Rating agency CARE Ratings has warned that persistently elevated inflation in certain food categories such as cereals and pulses poses a risk of potential generalisation of price pressures. Of course, this also means any cut in lending rates by the Reserve Bank of India (RBI) is nowhere on the horizon yet.

The central bank has already said that bringing down inflation is its priority and to that end, any reduction in EMIs on home loans, car loans and those for education appears to be a distant dream as of now. CARE Ratings has also said that “an unfavourable base is further expected to push CPI inflation higher around 5.8-6 per cent in December”. Any relief is expected only in the New Year, with headline inflation expected to fall to 5.1 per cent only in the March quarter of 2024.

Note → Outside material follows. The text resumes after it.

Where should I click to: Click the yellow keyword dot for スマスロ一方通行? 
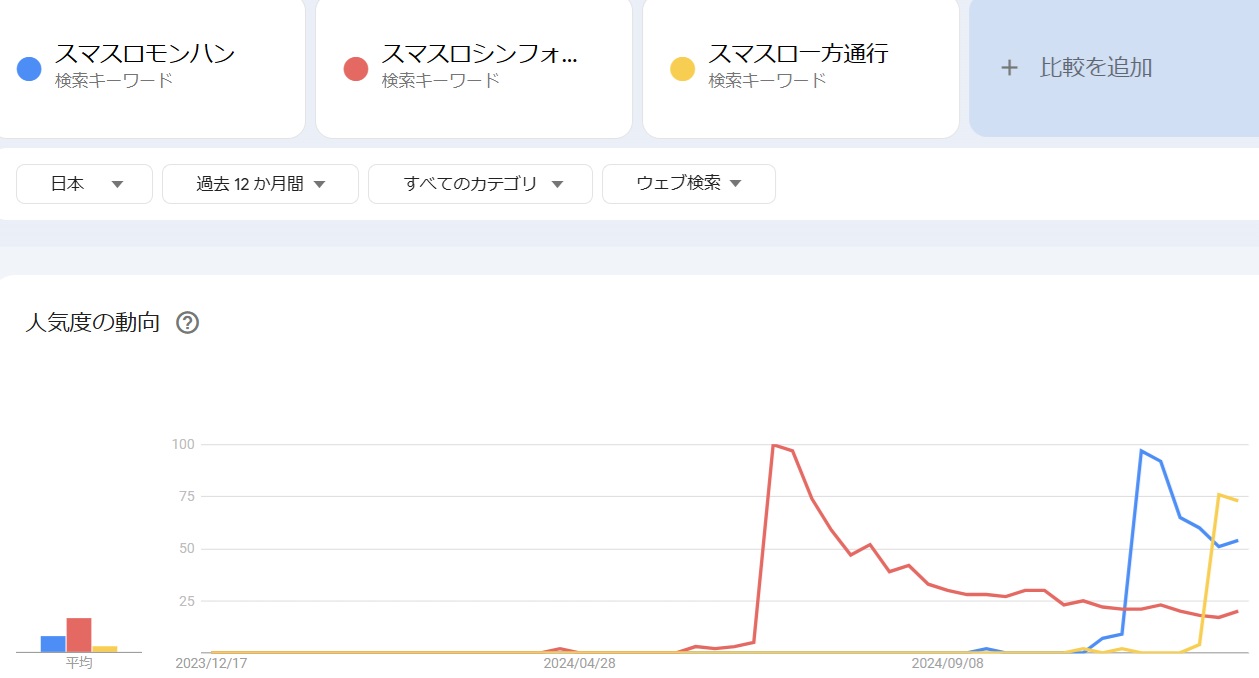click(682, 67)
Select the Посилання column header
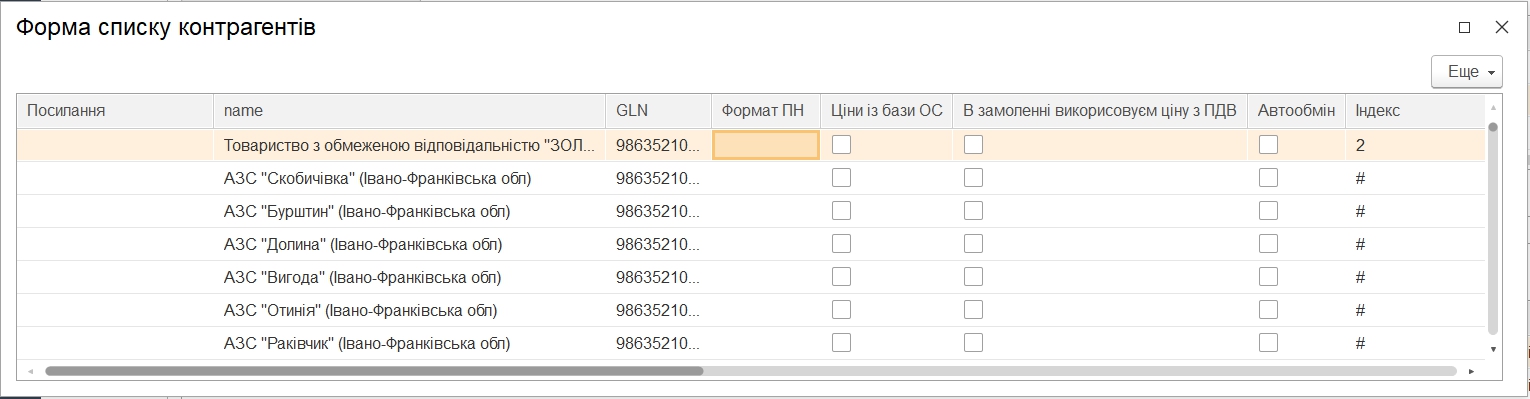 click(116, 111)
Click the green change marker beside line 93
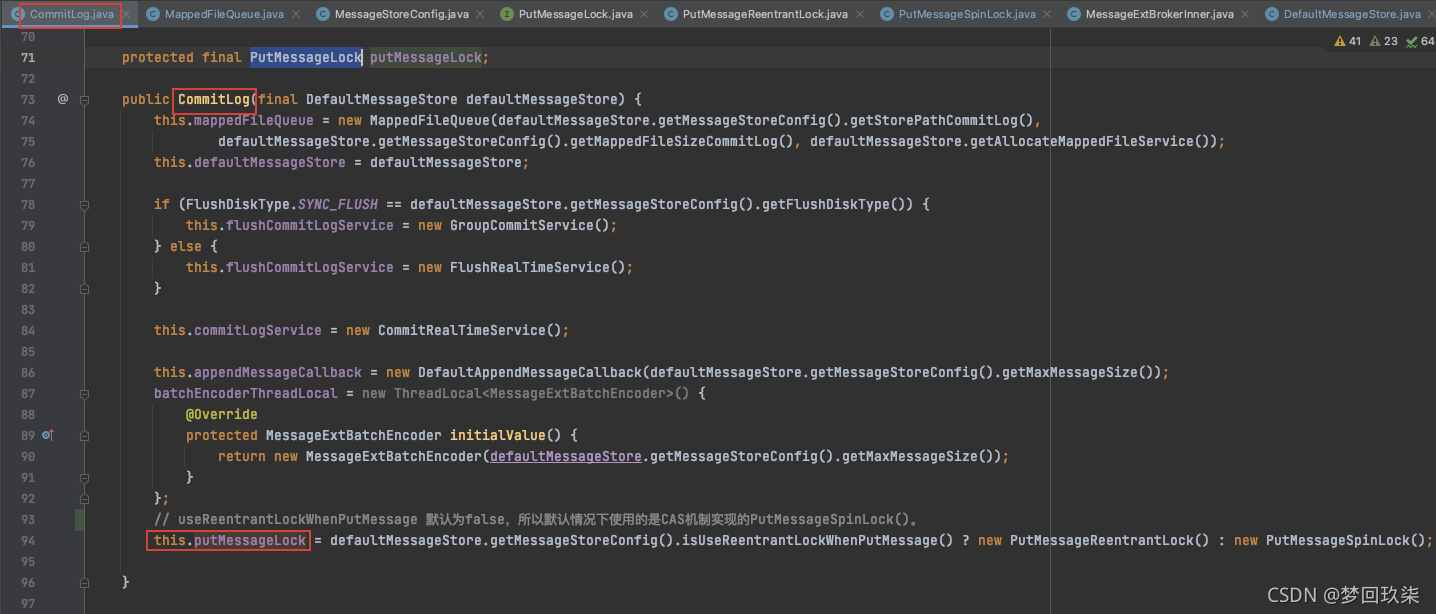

The MoSPI data also showed that there is no uniformity in inflation rates across the country, with Delhi recording the lowest number at just 3.1 per cent while Odisha was more than double at 7.65 per cent. Chhattisgarh was also on the lower margin with 3.56 per cent whereas Rajasthan was at 7 per cent and Haryana at 6.8 per cent. Among 22 major states for which data was made available, inflation remained over the RBI’s tolerance band of 6 per cent in Gujarat, Bihar, Karnataka, Telangana, Haryana, Rajasthan and Punjab.

It is worth noting that inflation in cereals has remained in double-digits for over a year now despite government’s efforts to rein in prices of wheat and rice through Open Market Sale Scheme. Also, lower kharif output will continue to put pressure on rice while lower sowing during rabi season will continue to keep wheat prices on boil. All in all, the inflation headache may be around for some more months.